◆ **What this task involves**: Please repeat the listing below in its entirety, exactly.
○ ○ ○ ○ ○ ○ ○
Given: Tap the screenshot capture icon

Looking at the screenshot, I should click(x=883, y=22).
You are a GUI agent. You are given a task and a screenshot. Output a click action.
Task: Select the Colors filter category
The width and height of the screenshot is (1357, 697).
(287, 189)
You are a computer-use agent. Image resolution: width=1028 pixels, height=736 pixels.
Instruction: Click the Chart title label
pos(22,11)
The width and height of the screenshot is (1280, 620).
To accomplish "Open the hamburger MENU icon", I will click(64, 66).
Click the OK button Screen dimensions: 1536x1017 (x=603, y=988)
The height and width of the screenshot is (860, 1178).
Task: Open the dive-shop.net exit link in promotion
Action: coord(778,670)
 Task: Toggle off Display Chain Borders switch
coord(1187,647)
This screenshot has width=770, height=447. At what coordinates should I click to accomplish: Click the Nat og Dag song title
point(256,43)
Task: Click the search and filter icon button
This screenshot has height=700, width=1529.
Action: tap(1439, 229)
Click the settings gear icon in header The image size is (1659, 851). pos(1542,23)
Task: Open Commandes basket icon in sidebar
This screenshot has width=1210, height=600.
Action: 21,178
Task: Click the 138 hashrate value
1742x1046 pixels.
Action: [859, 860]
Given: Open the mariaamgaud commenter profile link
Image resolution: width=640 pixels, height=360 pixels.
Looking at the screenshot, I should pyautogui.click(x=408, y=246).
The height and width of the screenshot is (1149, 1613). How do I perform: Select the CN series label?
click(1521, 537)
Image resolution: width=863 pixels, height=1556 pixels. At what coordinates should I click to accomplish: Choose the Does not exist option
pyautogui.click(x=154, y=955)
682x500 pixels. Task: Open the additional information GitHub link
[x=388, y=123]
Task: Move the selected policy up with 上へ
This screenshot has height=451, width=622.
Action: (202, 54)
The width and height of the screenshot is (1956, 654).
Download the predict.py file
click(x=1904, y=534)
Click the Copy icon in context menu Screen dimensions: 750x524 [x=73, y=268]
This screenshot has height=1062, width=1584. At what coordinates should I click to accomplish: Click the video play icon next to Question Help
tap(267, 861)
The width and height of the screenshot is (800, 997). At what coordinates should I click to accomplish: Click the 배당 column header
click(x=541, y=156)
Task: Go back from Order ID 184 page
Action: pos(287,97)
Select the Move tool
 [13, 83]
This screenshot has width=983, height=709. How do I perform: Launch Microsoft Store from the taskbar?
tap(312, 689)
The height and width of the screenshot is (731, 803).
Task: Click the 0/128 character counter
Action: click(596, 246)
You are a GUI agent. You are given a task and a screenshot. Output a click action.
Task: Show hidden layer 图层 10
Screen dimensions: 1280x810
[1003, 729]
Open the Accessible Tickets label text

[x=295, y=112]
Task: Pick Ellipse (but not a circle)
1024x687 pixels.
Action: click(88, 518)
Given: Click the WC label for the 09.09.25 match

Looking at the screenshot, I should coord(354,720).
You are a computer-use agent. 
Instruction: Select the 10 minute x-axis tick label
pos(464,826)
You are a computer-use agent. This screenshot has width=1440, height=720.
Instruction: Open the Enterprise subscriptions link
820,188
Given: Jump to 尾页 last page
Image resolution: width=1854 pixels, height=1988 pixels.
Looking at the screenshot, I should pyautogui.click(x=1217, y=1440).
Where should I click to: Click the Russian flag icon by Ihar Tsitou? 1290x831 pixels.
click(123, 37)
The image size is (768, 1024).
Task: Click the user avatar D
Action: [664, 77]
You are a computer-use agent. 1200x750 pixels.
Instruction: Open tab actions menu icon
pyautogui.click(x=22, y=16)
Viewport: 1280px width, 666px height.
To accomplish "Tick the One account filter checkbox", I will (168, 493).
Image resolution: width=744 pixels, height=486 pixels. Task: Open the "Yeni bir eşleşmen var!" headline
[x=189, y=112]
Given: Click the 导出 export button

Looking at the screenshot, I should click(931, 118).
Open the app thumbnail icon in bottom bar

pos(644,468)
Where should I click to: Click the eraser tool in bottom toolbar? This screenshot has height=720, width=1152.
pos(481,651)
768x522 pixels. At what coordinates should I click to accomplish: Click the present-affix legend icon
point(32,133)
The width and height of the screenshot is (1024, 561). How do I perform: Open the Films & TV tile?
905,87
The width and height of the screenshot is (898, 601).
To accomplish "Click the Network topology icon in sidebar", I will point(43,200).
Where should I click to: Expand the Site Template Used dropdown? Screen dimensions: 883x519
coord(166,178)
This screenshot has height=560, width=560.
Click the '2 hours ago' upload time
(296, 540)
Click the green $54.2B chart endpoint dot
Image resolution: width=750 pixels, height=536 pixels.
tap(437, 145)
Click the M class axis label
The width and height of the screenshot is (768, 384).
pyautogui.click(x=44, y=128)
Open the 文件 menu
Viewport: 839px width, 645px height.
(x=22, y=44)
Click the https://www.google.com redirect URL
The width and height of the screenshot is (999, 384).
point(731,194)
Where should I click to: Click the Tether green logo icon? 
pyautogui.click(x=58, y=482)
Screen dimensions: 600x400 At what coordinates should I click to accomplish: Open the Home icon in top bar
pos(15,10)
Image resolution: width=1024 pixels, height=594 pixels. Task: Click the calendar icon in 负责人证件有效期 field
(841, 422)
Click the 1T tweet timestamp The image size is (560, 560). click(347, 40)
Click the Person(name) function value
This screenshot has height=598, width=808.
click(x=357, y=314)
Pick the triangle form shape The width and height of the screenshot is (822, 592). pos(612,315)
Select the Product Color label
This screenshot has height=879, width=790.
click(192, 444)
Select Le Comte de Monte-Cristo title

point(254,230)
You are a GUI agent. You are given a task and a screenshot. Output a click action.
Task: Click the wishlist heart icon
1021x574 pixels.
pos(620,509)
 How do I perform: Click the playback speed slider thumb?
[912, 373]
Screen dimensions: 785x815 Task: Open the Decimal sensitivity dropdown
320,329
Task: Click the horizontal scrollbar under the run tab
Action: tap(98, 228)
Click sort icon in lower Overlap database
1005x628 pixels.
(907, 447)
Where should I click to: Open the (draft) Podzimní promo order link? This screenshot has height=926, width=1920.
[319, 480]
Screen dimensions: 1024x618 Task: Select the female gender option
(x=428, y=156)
○ ○ ○ ○ ○ ○ ○
◆ **Solution for this exercise**:
Given: Tap the screenshot capture icon

Looking at the screenshot, I should click(x=883, y=22).
You are a GUI agent. You are given a task and a screenshot. Output a click action.
Task: Select the Colors filter category
The width and height of the screenshot is (1357, 697).
(287, 189)
You are a computer-use agent. Image resolution: width=1028 pixels, height=736 pixels.
Instruction: Click the Chart title label
pos(22,11)
The width and height of the screenshot is (1280, 620).
To accomplish "Open the hamburger MENU icon", I will click(64, 66).
Click the OK button Screen dimensions: 1536x1017 (x=603, y=988)
The height and width of the screenshot is (860, 1178).
Task: Open the dive-shop.net exit link in promotion
Action: coord(778,670)
 Task: Toggle off Display Chain Borders switch
coord(1187,647)
This screenshot has width=770, height=447. At what coordinates should I click to accomplish: Click the Nat og Dag song title
point(256,43)
Task: Click the search and filter icon button
This screenshot has height=700, width=1529.
Action: tap(1439, 229)
Click the settings gear icon in header The image size is (1659, 851). pos(1542,23)
Task: Open Commandes basket icon in sidebar
This screenshot has width=1210, height=600.
Action: 21,178
Task: Click the 138 hashrate value
1742x1046 pixels.
Action: [859, 860]
Given: Open the mariaamgaud commenter profile link
Image resolution: width=640 pixels, height=360 pixels.
Looking at the screenshot, I should pyautogui.click(x=408, y=246).
The height and width of the screenshot is (1149, 1613). How do I perform: Select the CN series label?
click(1521, 537)
Image resolution: width=863 pixels, height=1556 pixels. At what coordinates should I click to accomplish: Choose the Does not exist option
pyautogui.click(x=154, y=955)
682x500 pixels. Task: Open the additional information GitHub link
[x=388, y=123]
Task: Move the selected policy up with 上へ
This screenshot has height=451, width=622.
Action: (202, 54)
The width and height of the screenshot is (1956, 654).
Download the predict.py file
click(x=1904, y=534)
Click the Copy icon in context menu Screen dimensions: 750x524 [x=73, y=268]
This screenshot has height=1062, width=1584. At what coordinates should I click to accomplish: Click the video play icon next to Question Help
tap(267, 861)
The width and height of the screenshot is (800, 997). At what coordinates should I click to accomplish: Click the 배당 column header
click(x=541, y=156)
Task: Go back from Order ID 184 page
Action: pos(287,97)
Select the Move tool
 [13, 83]
This screenshot has width=983, height=709. How do I perform: Launch Microsoft Store from the taskbar?
tap(312, 689)
The height and width of the screenshot is (731, 803).
Task: Click the 0/128 character counter
Action: click(596, 246)
You are a GUI agent. You are given a task and a screenshot. Output a click action.
Task: Show hidden layer 图层 10
Screen dimensions: 1280x810
[1003, 729]
Open the Accessible Tickets label text

[x=295, y=112]
Task: Pick Ellipse (but not a circle)
1024x687 pixels.
Action: click(88, 518)
Given: Click the WC label for the 09.09.25 match

Looking at the screenshot, I should coord(354,720).
You are a computer-use agent. 
Instruction: Select the 10 minute x-axis tick label
pos(464,826)
You are a computer-use agent. This screenshot has width=1440, height=720.
Instruction: Open the Enterprise subscriptions link
820,188
Given: Jump to 尾页 last page
Image resolution: width=1854 pixels, height=1988 pixels.
Looking at the screenshot, I should pyautogui.click(x=1217, y=1440).
Where should I click to: Click the Russian flag icon by Ihar Tsitou? 1290x831 pixels.
click(123, 37)
The image size is (768, 1024).
Task: Click the user avatar D
Action: [664, 77]
You are a computer-use agent. 1200x750 pixels.
Instruction: Open tab actions menu icon
pyautogui.click(x=22, y=16)
Viewport: 1280px width, 666px height.
To accomplish "Tick the One account filter checkbox", I will (168, 493).
Image resolution: width=744 pixels, height=486 pixels. Task: Open the "Yeni bir eşleşmen var!" headline
[x=189, y=112]
Given: Click the 导出 export button

Looking at the screenshot, I should click(931, 118).
Open the app thumbnail icon in bottom bar

pos(644,468)
Where should I click to: Click the eraser tool in bottom toolbar? This screenshot has height=720, width=1152.
pos(481,651)
768x522 pixels. At what coordinates should I click to accomplish: Click the present-affix legend icon
point(32,133)
The width and height of the screenshot is (1024, 561). How do I perform: Open the Films & TV tile?
905,87
The width and height of the screenshot is (898, 601).
To accomplish "Click the Network topology icon in sidebar", I will point(43,200).
Where should I click to: Expand the Site Template Used dropdown? Screen dimensions: 883x519
coord(166,178)
This screenshot has height=560, width=560.
Click the '2 hours ago' upload time
(296, 540)
Click the green $54.2B chart endpoint dot
Image resolution: width=750 pixels, height=536 pixels.
tap(437, 145)
Click the M class axis label
The width and height of the screenshot is (768, 384).
pyautogui.click(x=44, y=128)
Open the 文件 menu
Viewport: 839px width, 645px height.
(x=22, y=44)
Click the https://www.google.com redirect URL
The width and height of the screenshot is (999, 384).
point(731,194)
Where should I click to: Click the Tether green logo icon? 
pyautogui.click(x=58, y=482)
Screen dimensions: 600x400 At what coordinates should I click to accomplish: Open the Home icon in top bar
pos(15,10)
Image resolution: width=1024 pixels, height=594 pixels. Task: Click the calendar icon in 负责人证件有效期 field
(841, 422)
Click the 1T tweet timestamp The image size is (560, 560). click(347, 40)
Click the Person(name) function value
This screenshot has height=598, width=808.
click(x=357, y=314)
Pick the triangle form shape The width and height of the screenshot is (822, 592). pos(612,315)
Select the Product Color label
This screenshot has height=879, width=790.
click(192, 444)
Select Le Comte de Monte-Cristo title

point(254,230)
You are a GUI agent. You are given a task and a screenshot. Output a click action.
Task: Click the wishlist heart icon
1021x574 pixels.
pos(620,509)
 How do I perform: Click the playback speed slider thumb?
[912, 373]
Screen dimensions: 785x815 Task: Open the Decimal sensitivity dropdown
320,329
Task: Click the horizontal scrollbar under the run tab
Action: tap(98, 228)
Click sort icon in lower Overlap database
1005x628 pixels.
(907, 447)
Where should I click to: Open the (draft) Podzimní promo order link? This screenshot has height=926, width=1920.
[319, 480]
Screen dimensions: 1024x618 Task: Select the female gender option
(x=428, y=156)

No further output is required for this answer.